__DOCUMENT EXTRACT__.
Without workspace simulation, configuring these shifts was slow:

  • Physical Workstation Moves: Moving heavy tooling molds and cure ovens without testing the workflow path often created bottleneck zones.
  • Inefficient Material Paths: Workers spent extra time moving carbon fiber sheets between freezer storage, cutting tables, layup benches, and curing ovens.
  • Safety Zone Conflicts: Introducing new equipment like CNC cutters or robotic arms required careful spatial planning to guarantee operator safety.

KEY TAKEAWAY: In custom fabrication, your workshop layout must be as adaptable as the products you build. Virtual simulation is the key to maintaining layout safety and efficiency.


Simulating the Shop Floor in Omniverse

In our NVIDIA Partner Spotlight livestream, we shared how we used Omniverse to build a virtual representation of our Tennessee factory.

  1. 3D Workshop Assets: We modeled every tool, workbench, and machine in Fusion 360 and imported them into a unified USD scene.
  2. Physics-Based Pathing: We used built-in physics engines to model material transport paths, simulating worker steps to identify layout friction points.
  3. Real-Time Visualization: GPU-accelerated path tracing allowed us to inspect lighting, operator visibility, and physical clearances under realistic conditions.

Virtual shop floor simulation Figure 1: High-fidelity USD environment displaying workstation layout configurations.


Connecting the Digital and Physical Workspaces

By simulating the factory floor, we optimized our workspace layouts before moving physical machinery. We mapped the path of carbon plies from the freezer to the autoclave, reducing unnecessary movement and streamlining our laminate work steps.

__JOB 1__. From the passage on workshop layout simulation, list every place between which workers are said to move carbon fiber sheets.
__JOB 2__. Update the workshop simulation passage by restating the portion starting at "Simulating the Shop" and ending at "layout friction points.", with "livestream" replaced by "webinar".
__JOB 3__. Go on with the passage on simulating the fabrication shop floor, picking up after its final sentence.
The items that come after this text have no connection to it.

__DATASET ROWS__.
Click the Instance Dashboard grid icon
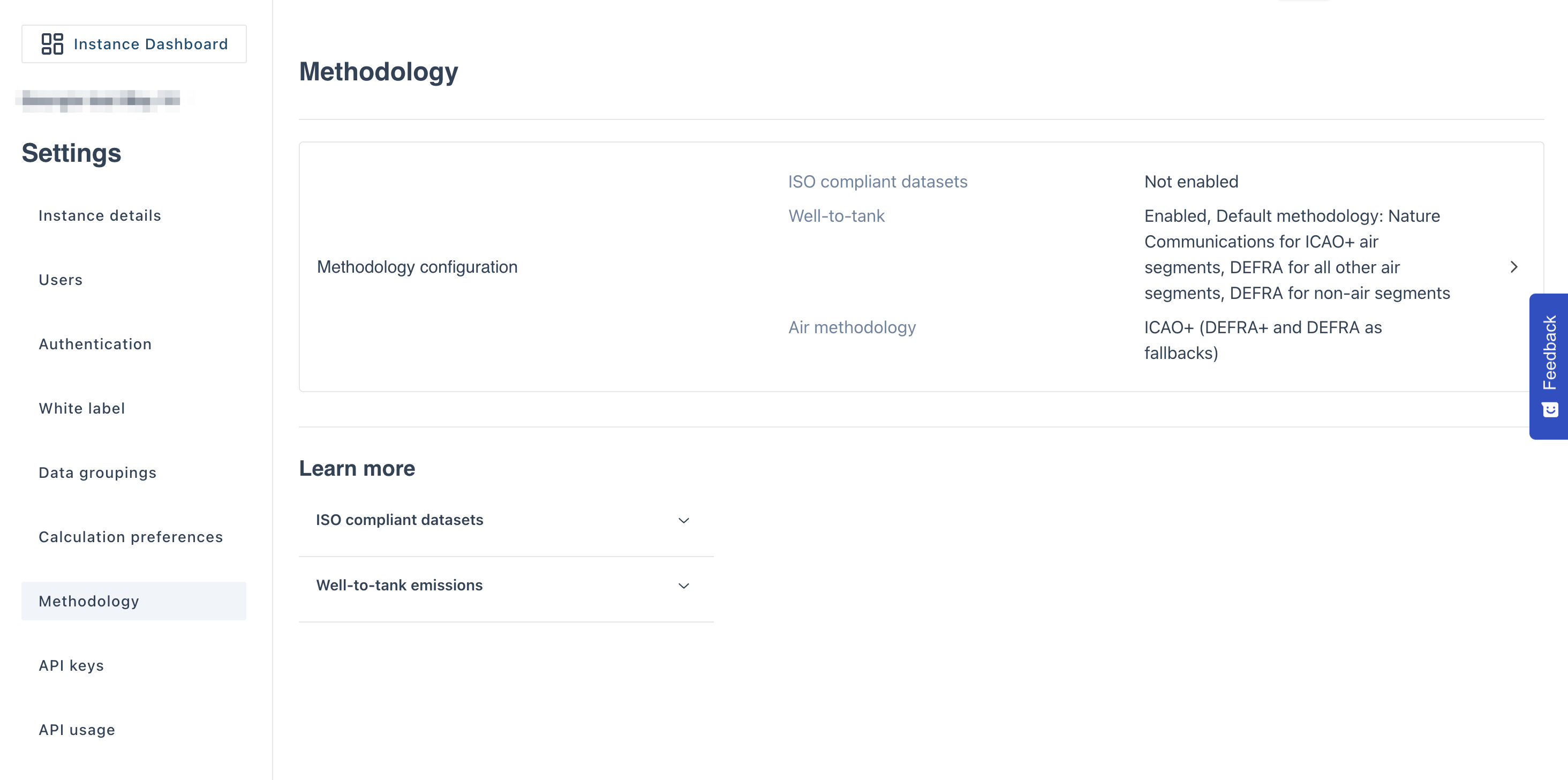Image resolution: width=1568 pixels, height=780 pixels. click(52, 44)
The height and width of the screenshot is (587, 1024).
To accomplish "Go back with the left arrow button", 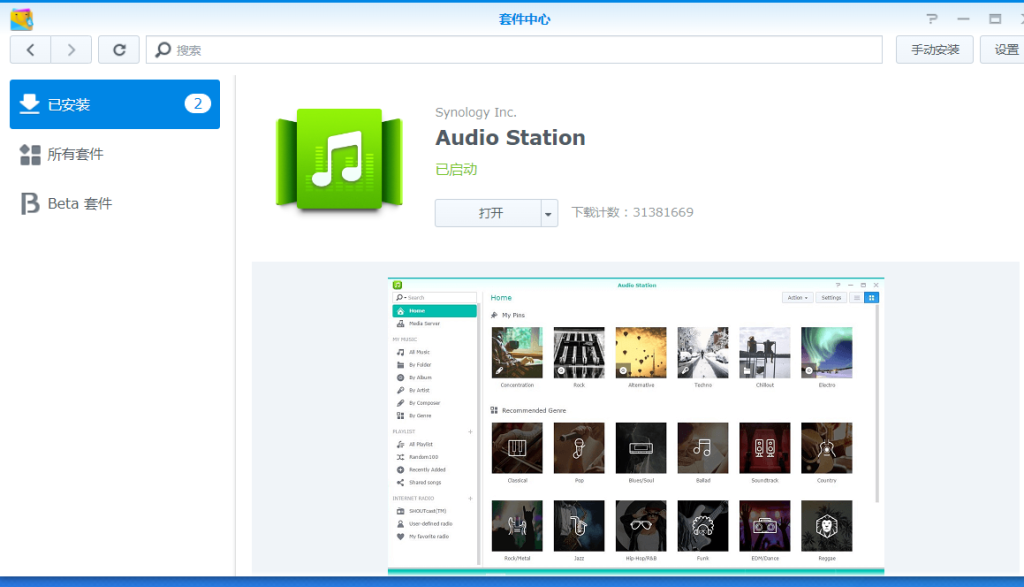I will coord(31,50).
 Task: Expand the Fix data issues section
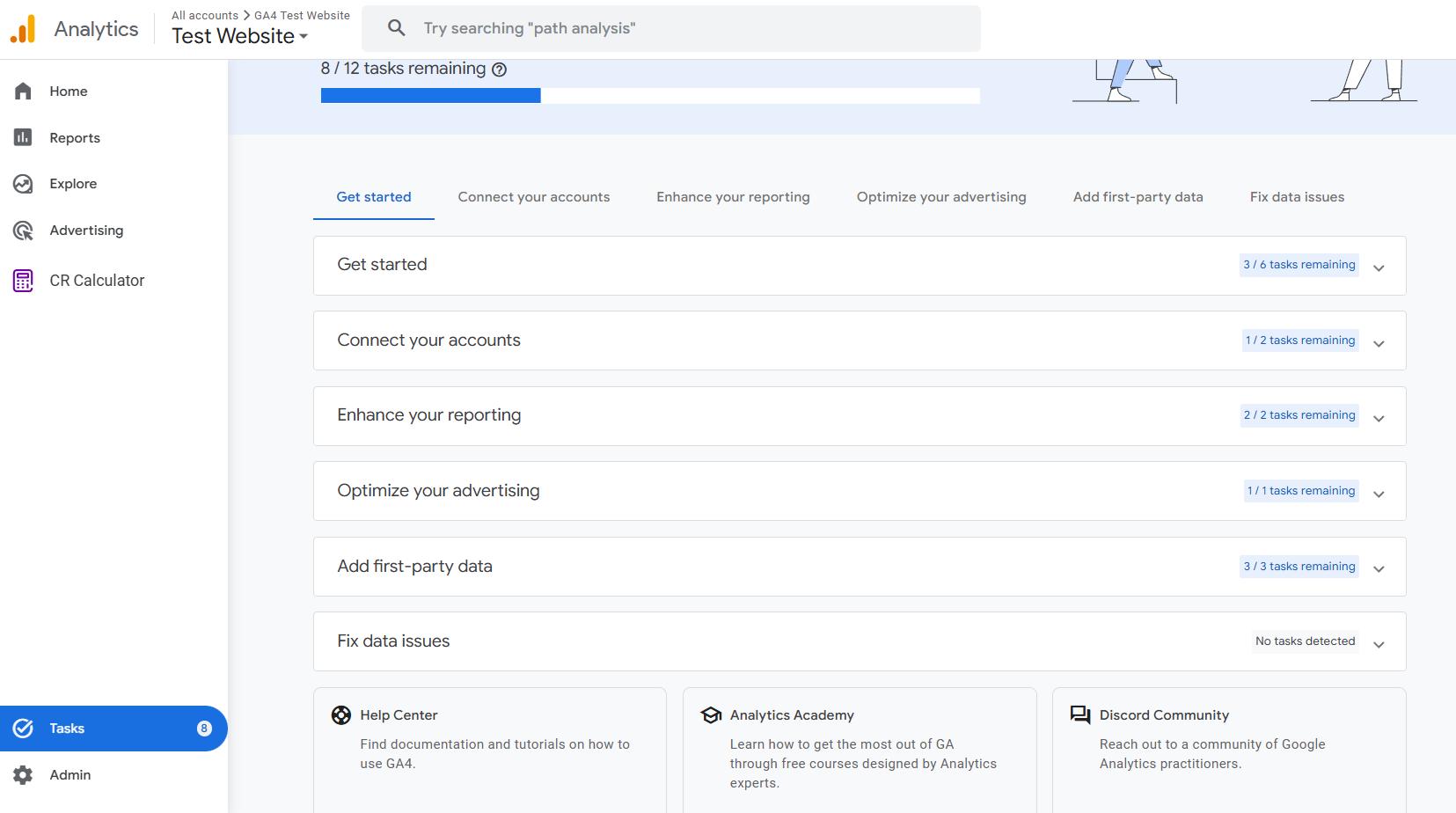(x=1379, y=641)
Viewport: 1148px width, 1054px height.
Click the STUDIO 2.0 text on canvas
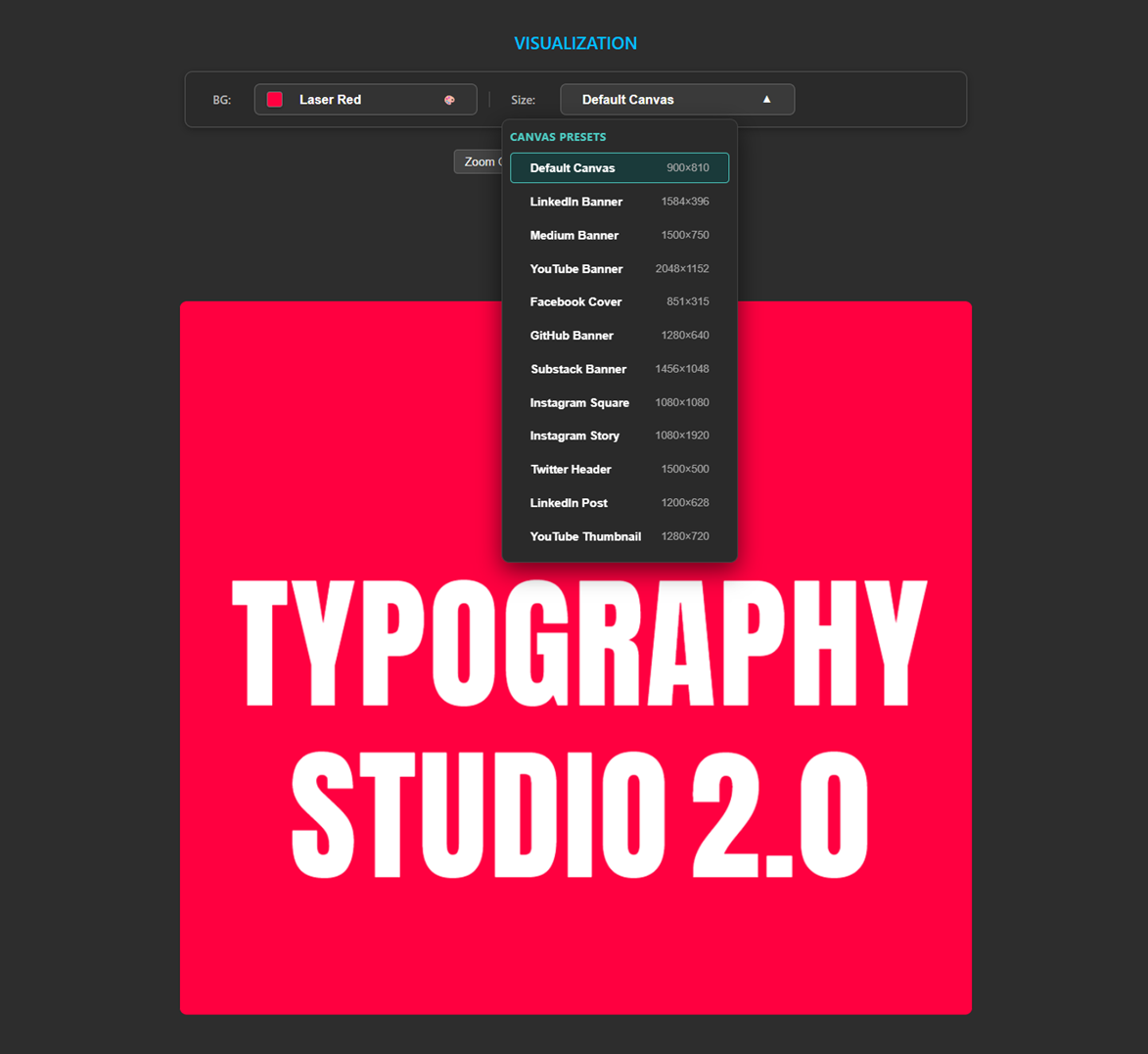[579, 816]
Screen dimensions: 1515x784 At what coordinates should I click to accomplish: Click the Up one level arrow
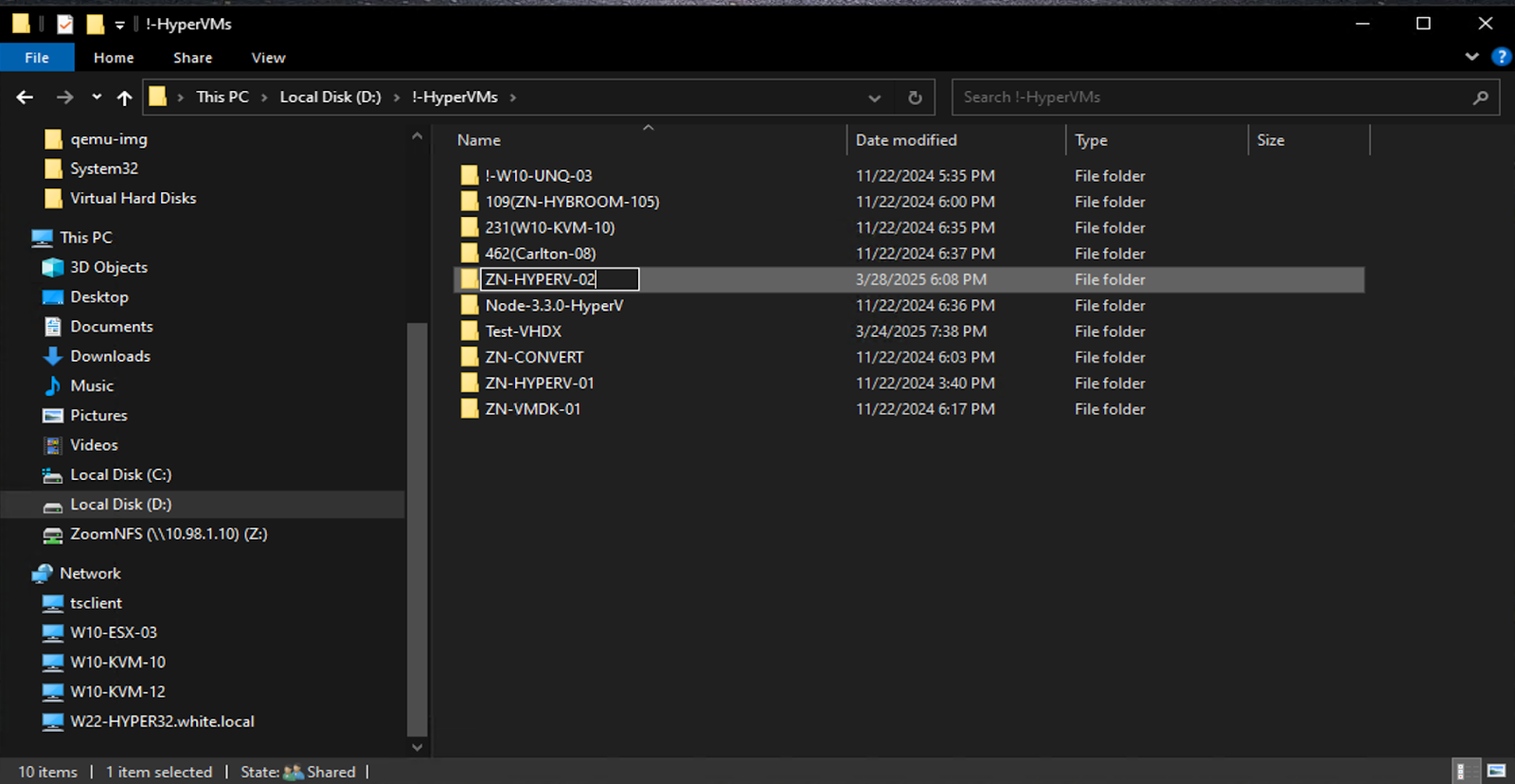pos(124,98)
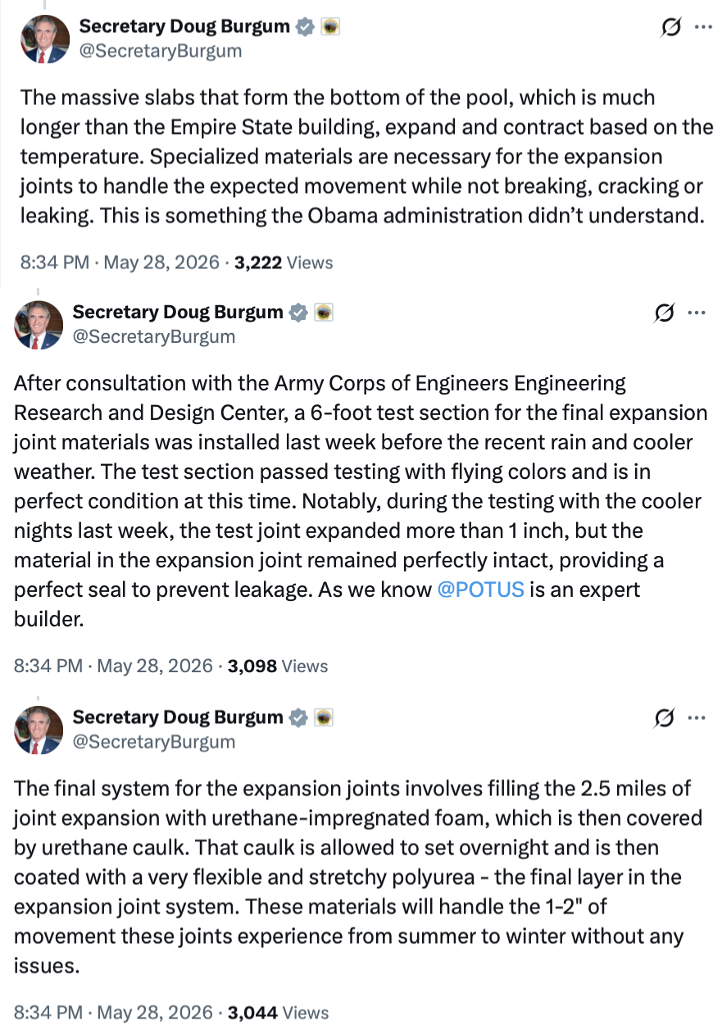Click Secretary Doug Burgum name on third tweet

177,717
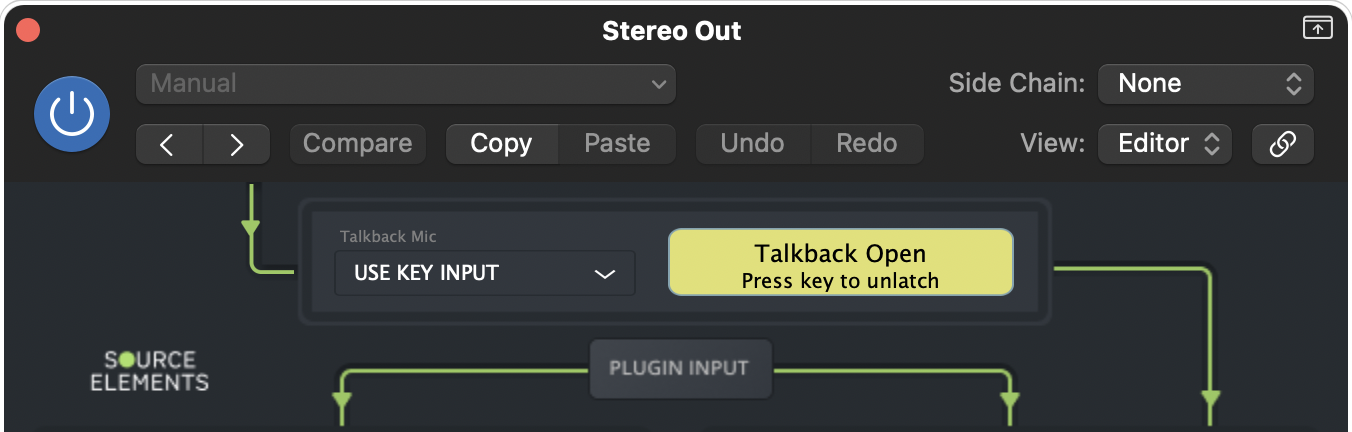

__WRITTEN REPLY 1__. freezer storage, cutting tables, layup benches, curing ovens

__WRITTEN REPLY 2__.
Simulating the Shop Floor in Omniverse

In our NVIDIA Partner Spotlight webinar, we shared how we used Omniverse to build a virtual representation of our Tennessee factory.

  1. 3D Workshop Assets: We modeled every tool, workbench, and machine in Fusion 360 and imported them into a unified USD scene.
  2. Physics-Based Pathing: We used built-in physics engines to model material transport paths, simulating worker steps to identify layout friction points.

__WRITTEN REPLY 3__.
This virtual planning enabled our small team to execute rapid product changes without major downtime, showing that digital twin optimization can benefit boutique custom fabricators as much as large-scale automotive plants.


Summary: The Responsive Factory Model

Simulating factory layouts in a collaborative virtual environment allows custom fabrication teams to maintain maximum efficiency and adaptability.

Key takeaways:

  • Model the worker path: Simulate material movement to find and resolve workflow bottlenecks before moving equipment.
  • Unify tools using USD: Open USD standards allow design and layout tools to communicate seamlessly.
  • Scale optimization down: Small, high-mix shops can leverage virtual layout tools to compete with large-scale factories.

Q&A

Q: Did you write custom plugins for this simulation? A: We used standard Omniverse extensions for layout and scene building, alongside custom Python scripts to link machine status data to the USD assets.

Q: How do you verify that the virtual layout matches the physical shop floor? A: We map the digital coordinates directly to our physical floor layout. When a physical machine is installed or moved, we align it with the verified coordinates in the simulation model.